November 28, 2022 (2 min read)

On Tuesday, Nov. 29, 2022, the Supreme Court will hear oral arguments in the case of U.S. v. Texas on a writ of certiorari before judgment, to review the Fifth Circuit's denial of a stay of federal district court Judge Tipton's nationwide injunction.  Issues: (1) Whether state plaintiffs have Article III standing to challenge the Department of Homeland Security’s Guidelines for the Enforcement of Civil Immigration Law; (2) whether the Guidelines are contrary to 8 U.S.C. § 1226(c) or 8 U.S.C. § 1231(a), or otherwise violate the Administrative Procedure Act; and (3) whether 8 U.S.C. § 1252(f)(1) prevents the entry of an order to “hold unlawful and set aside” the guidelines under 5 U.S.C. § 706(2).

Cornell Law professor Stephen W. Yale-Loehr and other experts discuss this "blockbuster" case here.

American University law professor Amanda Frost goes into greater detail here.
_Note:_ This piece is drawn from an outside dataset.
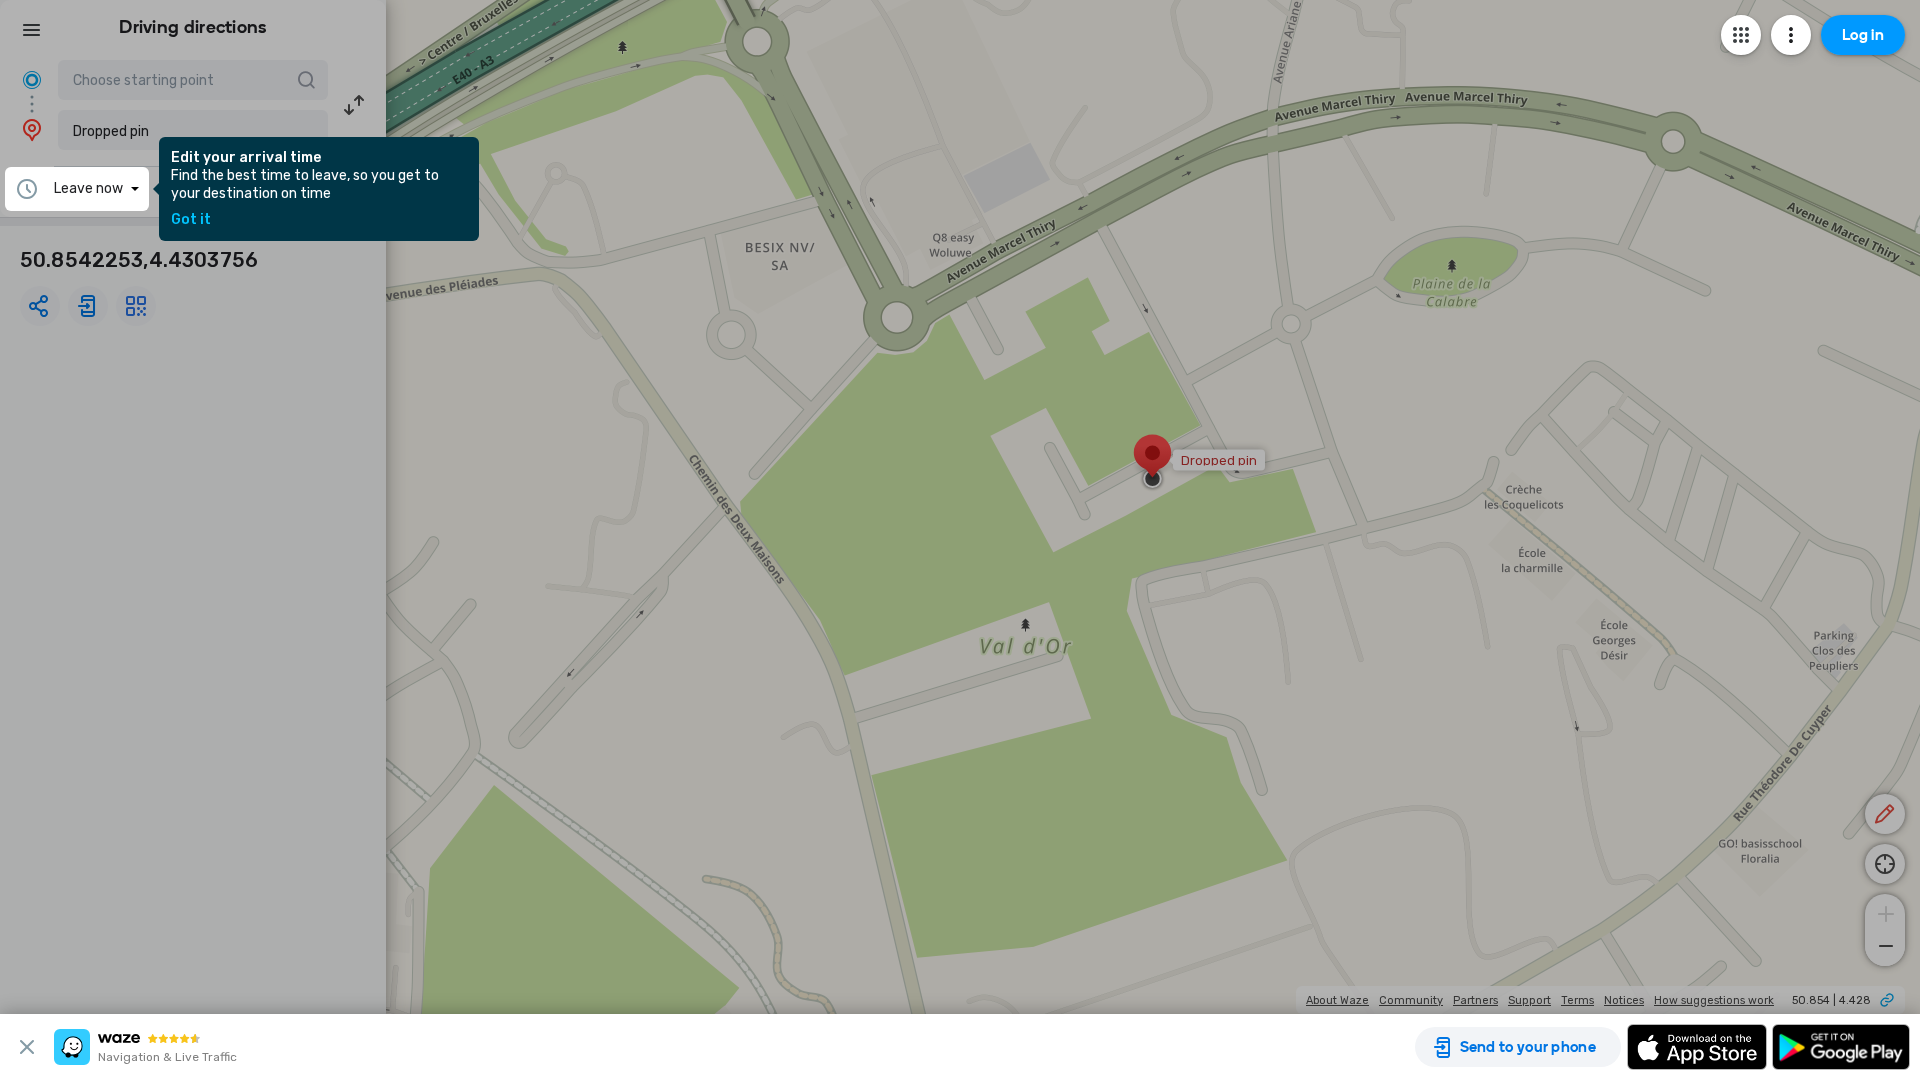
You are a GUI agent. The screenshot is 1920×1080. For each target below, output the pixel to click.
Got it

University of Alabama law professor Joyce White Vance sums it up this way:

"This is an important, politically charged case that sets two different approaches to immigration enforcement at odds with each other and asks SCOTUS to decide how much latitude presidential administrations have to act. During the Obama administration, recognizing that law enforcement resources were not unlimited, priorities were set for deporting certain types of people who were illegally present in the United States—those who committed crimes, for instance. Others, those who’d been here for a long time or had American citizen family members, were lower-priority. The Trump administration adopted a different approach, one that targeted anyone law enforcement came in contact with. The desired effect was to keep all people who were here without legal status in fear of deportation at all times, by setting no priorities for enforcement, in hopes that people would be frightened and “deport themselves.” (This was the same strategy Alabama adopted in a 2011 law envisioned by the same then-academic, now Kansas Attorney General-to-be Kris Kobach, who also masterminded some of the pre-Trump Republican efforts to adopt restrictive voting laws justified by non-existent voter fraud, but I digress.) Now, as the Biden administration tries to return to a more principled approach that prioritizes measures that make communities safer, Texas and Louisiana have challenged its right to do so, arguing Biden cannot prioritize the removal of certain categories of immigrants over others. In addition to that immigration policy issue, there are two procedural issues lurking in the case. The first involves whether states should be permitted to bring lawsuits like this. California brought over 100 challenges to Trump-era decisions, and Texas is already north of 20 cases involving the Biden administration. The second issue involves the remedy—namely, whether a district judge in one case should be permitted to vacate the administration’s policy, ending it not just for the parties to that case, but universally. So the three issues here are weighty and important, both substantively as to immigration, but also on the legal procedure side of things for how they will impact this and future cases."